As shown in FIG. 9, the first inclined surface 24 and the second inclined surface 32 of the semiconductor device 100 of the fourth embodiment are inclined upward at an angle θ as it goes outward. The third inclined surface 33 is inclined upward at an angle larger than the angle θ from the upper end of the second inclined surface 32 as it goes outward. The inner space of the concave portion 35 extends upward as it goes outward.

The other configurations are similar to those of the first embodiment.

According to any one embodiment, in addition to the operations and effects as in the first embodiment, since the opening of the concave portion 35 is located above the inner space, the adhesive having entered the concave portion 35 can be suppressed from overflowing outward beyond the first side surface 25 and the second side surface 36 due to the own weight.

Fifth Embodiment of Semiconductor Device

Next, a fifth embodiment of the semiconductor device 100 will be described with reference to FIG. 10.

In this figure, the same components as those in the first embodiment shown in FIGS. 1 to 6 are denoted by the same reference numerals, and the description thereof will be omitted.

FIG. 10 is a partially cross-sectional view showing the semiconductor device 100 of the fifth embodiment.

As shown in FIG. 10, the base plate 14 has an upper surface 14d on the outside of the first inclined surface 24. The upper surface 14d is parallel to the support surface 14a and is located below the support surface 14a. The upper surface 14d is connected to the first side surface 25.

The first inclined surface 24 is connected to the upper surface 14d on the outside. In the concave portion 35, a space surrounded by the first inclined surface 24, the third inclined surface 33, and the upper surface 14d and opening to the outside is formed.

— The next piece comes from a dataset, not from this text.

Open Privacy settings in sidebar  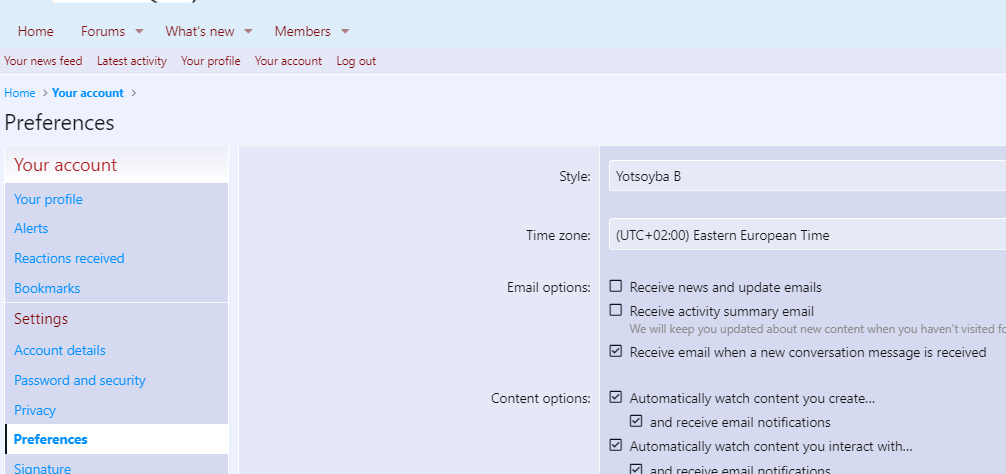[35, 410]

In the concave portion 35, the first inclined surface 24, the third inclined surface 33, and the upper surface 14d are exposed.

According to any one embodiment, in addition to the operations and effects as in the first embodiment, since the upper surface 14d exposed to the inner space of the concave portion 35 and located on the lower side is parallel to the support surface 14a and does not extend downward as it goes outward, the adhesive having entered the concave portion 35 can be suppressed from overflowing outward beyond the first side surface 25 and the second side surface 36 due to the own weight.

By adopting a configuration in which the upper surface 14d is extended upward as it goes outward, it is possible to further suppress the adhesive having entered the concave portion 35 from overflowing outward beyond the first side surface 25 and the second side surface 36 due to the own weight.

Furthermore, in the above embodiments, although a configuration has been described in which the first inclined surface 24 and the second inclined surface 32 are provided in the second adhesive region 20B on the edge of the long side of the rectangular base plate 14 and case 18, the first and second inclined surfaces may be also provided in the first adhesive region 20A on the edge of the short side.

While certain embodiments have been described, these embodiments have been presented by way of example only, and are not intended to limit the scope of the inventions. Indeed, the novel embodiments described herein may be embodied in a variety of other forms; furthermore, various omissions, substitutions and changes in the form of the embodiments described herein may be made without departing from the spirit of the inventions. The accompanying claims and their equivalents are intended to cover such forms or modifications as would fall within the scope and spirit of the inventions.